Global shares neared record highs on Thursday, supported by investor confidence in the prospect of a drop in U.S. interest rates this year, while the pound eased after the Bank of England left rates unchanged in a dovish decision.

In an action-packed day for central banks in Europe, the BoE kept UK rates at a 16-year high of 5.25%, but said the decision not to cut had been "finely balanced", a sign traders took to mean an August cut could be on the table.

The Swiss National Bank cut interest rates for a second time this year, which knocked the Swiss franc , while Norway's Norges Bank left rates unchanged, as expected.

The MSCI All-World index was broadly steady at 805.19, after marking another record high on Wednesday, when U.S. markets were closed for a public holiday.

In Europe, the FTSE 100 traded at session highs after the BoE decision, up 0.4% on the day, while the regional STOXX 600 was up 0.5%.

The pound fell 0.2% to $1.2688 against the dollar, while the euro edged up 0.1% against the pound to 84.53 pence. The euro was down 0.1% against the dollar at $1.0728.

The stars are aligning for a UK rate cut. Data this week showed consumer inflation fell to 2% for the first time since 2021 in May, although service-sector price pressures and wage growth are still running hotter than the BoE would like.

"The broader message is that inflation pressures are fading in the UK – a trend that was acknowledged by policymakers," UBS Global Wealth Management chief euro zone and UK economist Dean Turner said.

"To avoid a passive tightening in monetary policy, the Bank will soon have to lower interest rates to keep up with inflation on the way down, as it did on the way up. The Swiss National Bank’s decision to lower interest rates for a second time this morning is illustrative of this broader trend.
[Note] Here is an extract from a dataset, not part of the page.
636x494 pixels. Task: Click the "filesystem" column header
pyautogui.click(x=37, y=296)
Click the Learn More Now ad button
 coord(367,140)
We expect the BoE to join the cutting cycle when they meet in August,” he said.


With the pound under pressure, the dollar index, which measures the U.S. currency against six others, rose 0.2% to 105.39.

Gold, which tends to perform well in an environment of lower rates, was up 0.6% at $2,339 an ounce, having touched its highest since the start of June earlier on.

A surge in tech stocks on Tuesday lifted AI chipmaker Nvidia above Microsoft as the world's most valuable company, leading to a global rally in tech shares.

With U.S. markets closed for a holiday on Wednesday, stock futures were in the green on Thursday, with those on the tech-heavy Nasdaq 100 outperforming, up 0.6% compared with a 0.4% rise in S&P 500 futures.

"Nvidia remains the most important stock in the world," Chris Weston, head of research at Pepperstone, said in a note.

Weston, though, cautioned that index market breadth has been poor, with participation underwhelming, suggesting the rally has been built on a shaky foundation.

"The fact remains the market is now all in on the rally in AI-related names and big tech and given the lack of clear immediate risk the path of least resistance is for higher equity index levels."

Investors are waiting for more data to give an idea of when the Federal Reserve might start cutting rates, after the U.S. central bank last week projected just one rate cut in the year and policymakers this week have also been cautious.

The Japanese yen reached its weakest level against the dollar since late April on Thursday, touching 158.41. Much of the decline in the value of the currency has been the product of the wide gap between Japanese and U.S. interest rates.

In commodities, oil prices rose, with Brent up 0.3% at $85.32 a barrel, while U.S. crude for August delivery was up 0.1% at $80.77.